THE PROBLEM
Among the lines below, a stretch begins at the one with "[jox] From economies" and ends at the one with "terms and conditions (419, 2560)". Repeat that stretch exactly, ends included.

[Start of Attachment]

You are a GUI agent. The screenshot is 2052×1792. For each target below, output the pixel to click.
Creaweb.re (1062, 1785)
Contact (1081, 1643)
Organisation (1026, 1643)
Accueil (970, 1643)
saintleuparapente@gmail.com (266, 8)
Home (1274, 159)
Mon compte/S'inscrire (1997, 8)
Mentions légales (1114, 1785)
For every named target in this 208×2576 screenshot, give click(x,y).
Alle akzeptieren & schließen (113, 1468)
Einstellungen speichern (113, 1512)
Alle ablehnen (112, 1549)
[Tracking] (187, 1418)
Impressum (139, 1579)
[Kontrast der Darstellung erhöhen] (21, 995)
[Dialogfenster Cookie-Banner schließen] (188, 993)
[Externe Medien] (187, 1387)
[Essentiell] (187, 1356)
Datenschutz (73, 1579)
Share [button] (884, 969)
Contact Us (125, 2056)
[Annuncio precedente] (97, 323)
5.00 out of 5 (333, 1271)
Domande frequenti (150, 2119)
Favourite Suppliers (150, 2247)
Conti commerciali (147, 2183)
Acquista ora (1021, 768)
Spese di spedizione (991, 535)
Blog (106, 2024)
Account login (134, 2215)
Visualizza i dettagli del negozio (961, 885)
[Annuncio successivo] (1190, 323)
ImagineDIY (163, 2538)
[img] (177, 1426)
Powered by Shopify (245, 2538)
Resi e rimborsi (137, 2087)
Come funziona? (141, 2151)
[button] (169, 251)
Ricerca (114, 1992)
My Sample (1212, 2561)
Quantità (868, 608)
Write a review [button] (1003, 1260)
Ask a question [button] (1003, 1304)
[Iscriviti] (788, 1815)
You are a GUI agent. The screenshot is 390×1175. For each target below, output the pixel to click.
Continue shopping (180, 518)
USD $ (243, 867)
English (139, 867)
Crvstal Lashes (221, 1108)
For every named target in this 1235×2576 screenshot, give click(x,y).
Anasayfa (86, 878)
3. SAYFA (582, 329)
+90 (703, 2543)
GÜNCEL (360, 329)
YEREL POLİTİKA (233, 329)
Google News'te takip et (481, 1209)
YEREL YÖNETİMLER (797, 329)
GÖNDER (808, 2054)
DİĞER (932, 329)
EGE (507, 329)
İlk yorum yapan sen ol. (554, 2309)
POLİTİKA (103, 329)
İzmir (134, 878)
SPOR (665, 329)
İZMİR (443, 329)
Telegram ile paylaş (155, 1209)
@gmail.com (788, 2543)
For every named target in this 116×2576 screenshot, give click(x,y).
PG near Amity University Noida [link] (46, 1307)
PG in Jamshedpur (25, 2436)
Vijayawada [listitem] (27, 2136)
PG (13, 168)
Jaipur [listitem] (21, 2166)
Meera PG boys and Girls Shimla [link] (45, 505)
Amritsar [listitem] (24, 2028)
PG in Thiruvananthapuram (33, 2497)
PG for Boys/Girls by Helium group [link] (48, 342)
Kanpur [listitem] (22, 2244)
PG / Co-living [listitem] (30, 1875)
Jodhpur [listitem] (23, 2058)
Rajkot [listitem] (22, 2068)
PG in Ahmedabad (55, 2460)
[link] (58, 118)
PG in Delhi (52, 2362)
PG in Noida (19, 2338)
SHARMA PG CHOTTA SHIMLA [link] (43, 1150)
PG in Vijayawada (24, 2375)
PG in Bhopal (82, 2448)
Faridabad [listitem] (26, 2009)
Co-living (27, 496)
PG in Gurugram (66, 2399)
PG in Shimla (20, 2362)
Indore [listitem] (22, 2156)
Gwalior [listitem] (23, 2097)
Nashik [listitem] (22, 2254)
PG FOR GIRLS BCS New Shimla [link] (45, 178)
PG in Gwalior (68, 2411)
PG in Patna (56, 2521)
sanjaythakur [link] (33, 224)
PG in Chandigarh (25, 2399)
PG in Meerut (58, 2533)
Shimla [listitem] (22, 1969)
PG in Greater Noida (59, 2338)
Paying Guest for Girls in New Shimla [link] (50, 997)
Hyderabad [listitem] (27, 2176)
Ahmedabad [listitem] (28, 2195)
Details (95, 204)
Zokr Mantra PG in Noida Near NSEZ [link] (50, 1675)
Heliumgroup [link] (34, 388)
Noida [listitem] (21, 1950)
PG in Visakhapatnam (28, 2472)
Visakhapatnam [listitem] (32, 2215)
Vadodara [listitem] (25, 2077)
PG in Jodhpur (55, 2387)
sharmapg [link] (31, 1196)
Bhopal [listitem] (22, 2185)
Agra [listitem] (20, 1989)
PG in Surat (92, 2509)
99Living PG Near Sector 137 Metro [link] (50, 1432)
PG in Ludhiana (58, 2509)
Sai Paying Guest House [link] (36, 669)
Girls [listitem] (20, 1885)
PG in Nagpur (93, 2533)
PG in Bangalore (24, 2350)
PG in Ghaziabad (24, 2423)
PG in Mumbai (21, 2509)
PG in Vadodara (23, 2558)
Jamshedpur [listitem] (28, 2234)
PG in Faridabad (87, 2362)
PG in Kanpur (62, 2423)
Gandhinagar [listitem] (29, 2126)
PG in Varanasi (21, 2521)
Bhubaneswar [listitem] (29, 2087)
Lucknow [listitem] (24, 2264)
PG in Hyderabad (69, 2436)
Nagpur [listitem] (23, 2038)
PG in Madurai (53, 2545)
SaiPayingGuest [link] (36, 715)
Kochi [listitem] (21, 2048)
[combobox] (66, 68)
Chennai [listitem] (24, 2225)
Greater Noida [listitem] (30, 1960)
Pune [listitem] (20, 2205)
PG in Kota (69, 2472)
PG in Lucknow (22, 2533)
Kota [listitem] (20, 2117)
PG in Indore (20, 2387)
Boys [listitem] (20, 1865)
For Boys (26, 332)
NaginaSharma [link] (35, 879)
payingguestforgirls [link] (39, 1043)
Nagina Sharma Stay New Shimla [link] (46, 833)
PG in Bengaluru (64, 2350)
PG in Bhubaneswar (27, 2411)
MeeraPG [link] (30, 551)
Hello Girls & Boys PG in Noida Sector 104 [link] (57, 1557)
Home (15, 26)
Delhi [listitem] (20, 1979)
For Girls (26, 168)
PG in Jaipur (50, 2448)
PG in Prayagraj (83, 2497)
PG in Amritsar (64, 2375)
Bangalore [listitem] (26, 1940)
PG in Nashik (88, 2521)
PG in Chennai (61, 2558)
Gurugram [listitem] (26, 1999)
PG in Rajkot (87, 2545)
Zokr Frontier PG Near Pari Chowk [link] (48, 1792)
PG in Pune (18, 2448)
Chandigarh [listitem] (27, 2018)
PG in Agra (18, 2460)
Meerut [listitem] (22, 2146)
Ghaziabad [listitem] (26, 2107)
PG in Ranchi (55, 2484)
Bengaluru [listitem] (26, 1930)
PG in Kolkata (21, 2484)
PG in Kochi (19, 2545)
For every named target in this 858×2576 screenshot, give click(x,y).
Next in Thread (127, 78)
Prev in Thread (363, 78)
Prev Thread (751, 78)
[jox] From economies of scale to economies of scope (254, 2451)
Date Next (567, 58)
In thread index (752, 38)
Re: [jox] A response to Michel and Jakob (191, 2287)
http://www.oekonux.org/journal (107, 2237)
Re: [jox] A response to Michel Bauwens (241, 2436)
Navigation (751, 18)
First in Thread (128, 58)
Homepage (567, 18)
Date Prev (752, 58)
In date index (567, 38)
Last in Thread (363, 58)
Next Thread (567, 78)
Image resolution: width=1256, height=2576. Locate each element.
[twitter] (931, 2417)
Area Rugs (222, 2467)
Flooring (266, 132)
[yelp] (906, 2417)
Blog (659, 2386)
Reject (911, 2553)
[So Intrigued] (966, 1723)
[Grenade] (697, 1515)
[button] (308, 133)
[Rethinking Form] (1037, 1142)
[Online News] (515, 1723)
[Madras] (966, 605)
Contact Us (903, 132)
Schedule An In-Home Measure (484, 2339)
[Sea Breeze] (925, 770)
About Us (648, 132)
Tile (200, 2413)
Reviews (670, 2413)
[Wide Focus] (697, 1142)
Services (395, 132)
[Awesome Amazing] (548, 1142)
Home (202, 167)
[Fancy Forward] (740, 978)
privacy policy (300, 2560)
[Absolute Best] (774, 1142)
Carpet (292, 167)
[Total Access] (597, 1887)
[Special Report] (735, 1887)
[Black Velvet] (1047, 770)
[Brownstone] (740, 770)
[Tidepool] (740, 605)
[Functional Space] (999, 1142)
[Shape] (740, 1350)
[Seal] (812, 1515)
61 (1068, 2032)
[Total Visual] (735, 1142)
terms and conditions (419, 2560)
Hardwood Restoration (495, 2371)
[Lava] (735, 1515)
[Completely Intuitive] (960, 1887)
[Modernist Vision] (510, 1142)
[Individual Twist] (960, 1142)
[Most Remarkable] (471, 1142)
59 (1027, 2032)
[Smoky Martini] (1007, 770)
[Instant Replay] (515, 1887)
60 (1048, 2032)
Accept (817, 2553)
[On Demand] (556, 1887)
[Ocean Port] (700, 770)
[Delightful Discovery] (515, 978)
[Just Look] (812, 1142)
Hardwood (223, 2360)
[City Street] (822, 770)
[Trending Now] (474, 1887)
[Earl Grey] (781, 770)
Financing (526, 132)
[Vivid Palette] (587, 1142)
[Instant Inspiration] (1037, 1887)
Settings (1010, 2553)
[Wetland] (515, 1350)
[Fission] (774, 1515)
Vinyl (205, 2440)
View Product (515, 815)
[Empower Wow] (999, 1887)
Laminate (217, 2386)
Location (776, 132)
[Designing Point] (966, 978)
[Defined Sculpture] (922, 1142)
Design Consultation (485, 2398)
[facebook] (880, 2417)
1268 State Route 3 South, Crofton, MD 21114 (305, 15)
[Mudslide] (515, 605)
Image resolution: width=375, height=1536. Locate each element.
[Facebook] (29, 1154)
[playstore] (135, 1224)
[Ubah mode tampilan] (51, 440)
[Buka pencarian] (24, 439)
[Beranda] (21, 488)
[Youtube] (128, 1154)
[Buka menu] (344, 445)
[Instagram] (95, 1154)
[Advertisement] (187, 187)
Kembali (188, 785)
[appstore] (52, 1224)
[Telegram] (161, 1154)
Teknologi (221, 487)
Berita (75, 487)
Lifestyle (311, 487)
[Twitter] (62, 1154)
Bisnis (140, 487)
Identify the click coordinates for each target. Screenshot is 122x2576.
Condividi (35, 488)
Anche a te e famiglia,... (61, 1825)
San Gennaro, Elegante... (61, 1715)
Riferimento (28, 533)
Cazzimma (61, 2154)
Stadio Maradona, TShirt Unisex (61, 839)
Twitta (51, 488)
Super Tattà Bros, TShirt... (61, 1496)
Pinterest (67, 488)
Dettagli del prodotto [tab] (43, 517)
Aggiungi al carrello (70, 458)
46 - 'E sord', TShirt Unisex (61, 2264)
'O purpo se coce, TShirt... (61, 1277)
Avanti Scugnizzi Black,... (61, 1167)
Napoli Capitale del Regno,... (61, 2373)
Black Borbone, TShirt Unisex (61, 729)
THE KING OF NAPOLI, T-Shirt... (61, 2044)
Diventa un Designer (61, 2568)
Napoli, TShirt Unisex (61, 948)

[End of Attachment]

OUTPUT FOR THIS EXERCISE
[jox] From economies of scale to economies of scope (254, 2451)
Date Next (567, 58)
In thread index (752, 38)
Re: [jox] A response to Michel and Jakob (191, 2287)
http://www.oekonux.org/journal (107, 2237)
Re: [jox] A response to Michel Bauwens (241, 2436)
Navigation (751, 18)
First in Thread (128, 58)
Homepage (567, 18)
Date Prev (752, 58)
In date index (567, 38)
Last in Thread (363, 58)
Next Thread (567, 78)
Image resolution: width=1256, height=2576. Locate each element.
[twitter] (931, 2417)
Area Rugs (222, 2467)
Flooring (266, 132)
[yelp] (906, 2417)
Blog (659, 2386)
Reject (911, 2553)
[So Intrigued] (966, 1723)
[Grenade] (697, 1515)
[button] (308, 133)
[Rethinking Form] (1037, 1142)
[Online News] (515, 1723)
[Madras] (966, 605)
Contact Us (903, 132)
Schedule An In-Home Measure (484, 2339)
[Sea Breeze] (925, 770)
About Us (648, 132)
Tile (200, 2413)
Reviews (670, 2413)
[Wide Focus] (697, 1142)
Services (395, 132)
[Awesome Amazing] (548, 1142)
Home (202, 167)
[Fancy Forward] (740, 978)
privacy policy (300, 2560)
[Absolute Best] (774, 1142)
Carpet (292, 167)
[Total Access] (597, 1887)
[Special Report] (735, 1887)
[Black Velvet] (1047, 770)
[Brownstone] (740, 770)
[Tidepool] (740, 605)
[Functional Space] (999, 1142)
[Shape] (740, 1350)
[Seal] (812, 1515)
61 (1068, 2032)
[Total Visual] (735, 1142)
terms and conditions (419, 2560)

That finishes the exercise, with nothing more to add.